Atypical circumstances of 46,XY female diagnosis
Z. Haouchine*a (Dr), A. Vujovica (Dr), J. Desira (Pr), B. Corvilaina (Pr), N. Driessensa (Pr)
a Erasme Hospital, Faculty of Medicine, Université Libre de Bruxelles, Belgium, Bruxelles, BELGIQUE
* zakaria.haouchine@erasme.ulb.ac.be
A 35-year-old woman was referred to the endocrinologist after measurement of an increased serum total testosterone above 8-fold the upper value of the normal range [6.5 ng/ml (N: 0.2-0.8)]. She spontaneously reported recent hair loss. Anamnesis reported a primary amenorrhea and a consanguineous family. At clinical examination, she was slightly overweight (height: 167 cm; weight: 77 kg; BMI: 28) with a normal breast development and adult external genitalia but no axillary or pubic hair. There was no hirsutism nor acne nor hyperseborrhea. Biology showed normal 17-hydroxy-progesterone (1.12 ng/ml) and elevated AMH [98 ng/ml (N: 1.5-6.5)]. Pelvic ultrasonography revealed an absence of uterus, a short vagina and bilateral intraabdominal gonads without follicles nor individualized tumor. The absence of sexual hair contrasted with the high levels of total testosterone suggesting an androgen resistance. The elevated AMH suggested a testicular origin and explained the absence of uterus. Caryotype was 46XY confirming the suspected diagnosis of complete insensitivity to androgens syndrome (CAIS).
CAIS is a rare cause of primary amenorrhea with normal breast development. The medical management consists in bilateral gonadectomy after pubertal induction in order to prevent the risk of gonadal cancerization.

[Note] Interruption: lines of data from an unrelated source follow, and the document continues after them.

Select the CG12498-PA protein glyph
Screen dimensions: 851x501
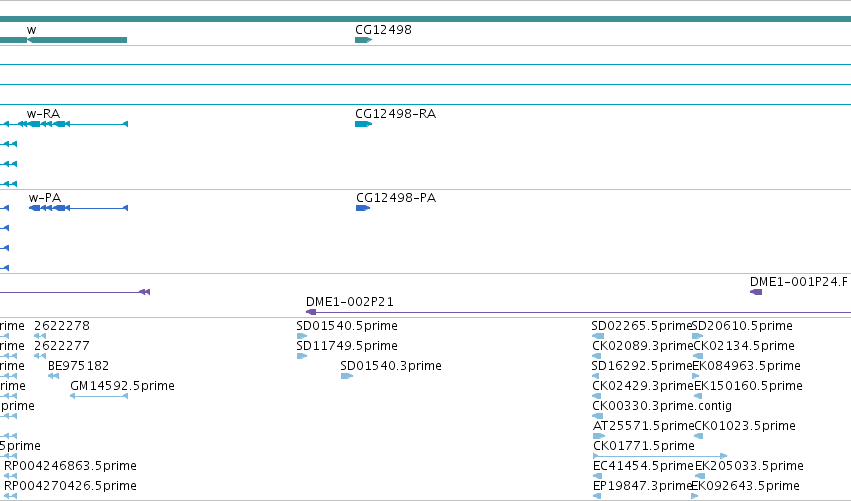(x=363, y=208)
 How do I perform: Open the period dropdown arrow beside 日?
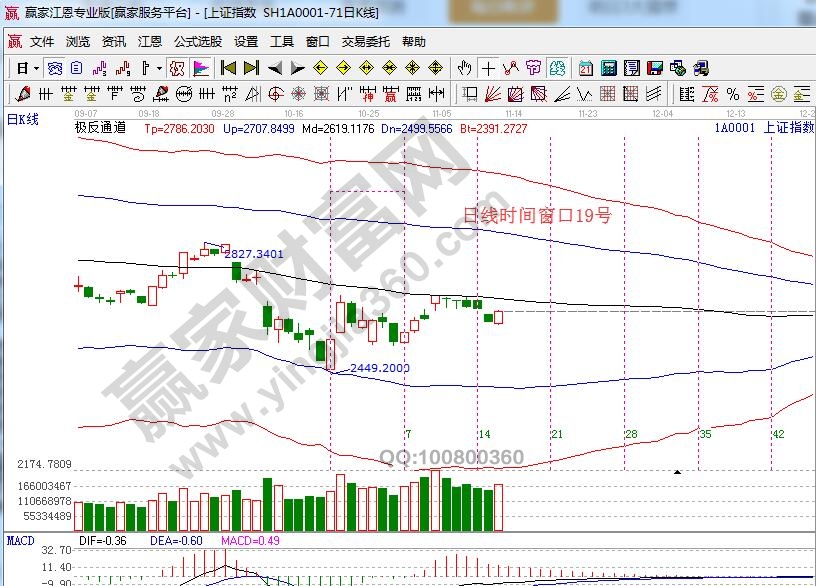[36, 68]

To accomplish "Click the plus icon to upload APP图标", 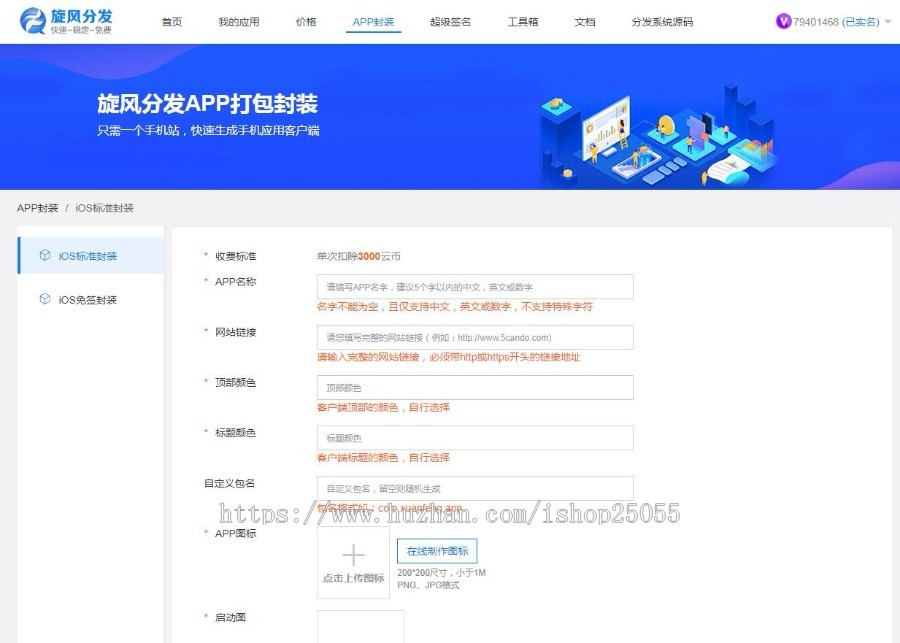I will click(354, 557).
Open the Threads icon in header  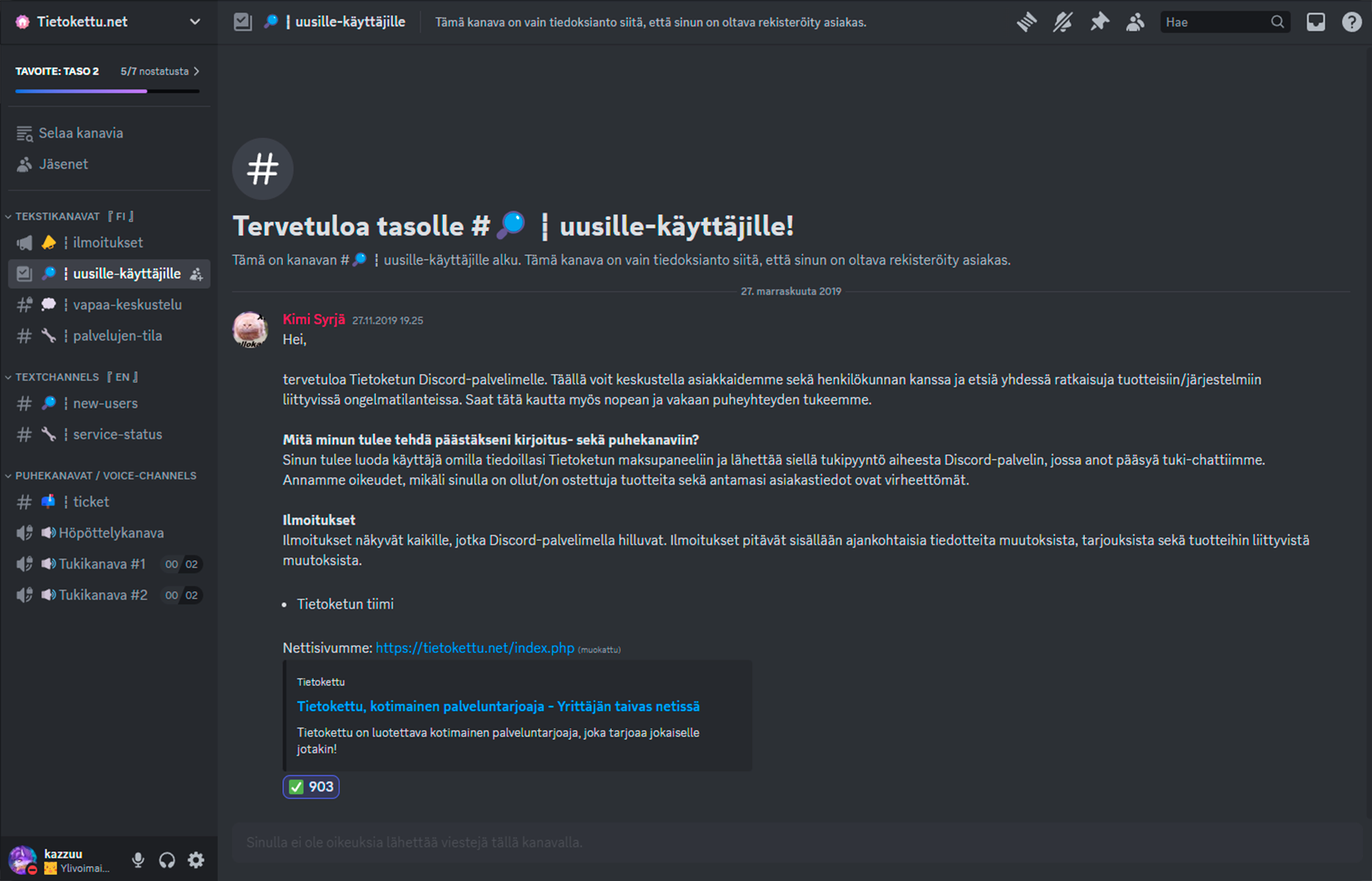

The particularity of the present case is the atypical circumstances of diagnosis which demonstrate the importance of the psychological care and the need of a multidisciplinary team. Indeed, our patient has a female phenotype without ambiguity and a female sexual and social identity despite her male genotype.
L’auteur n’a pas transmis de déclaration de conflit d’intérêt.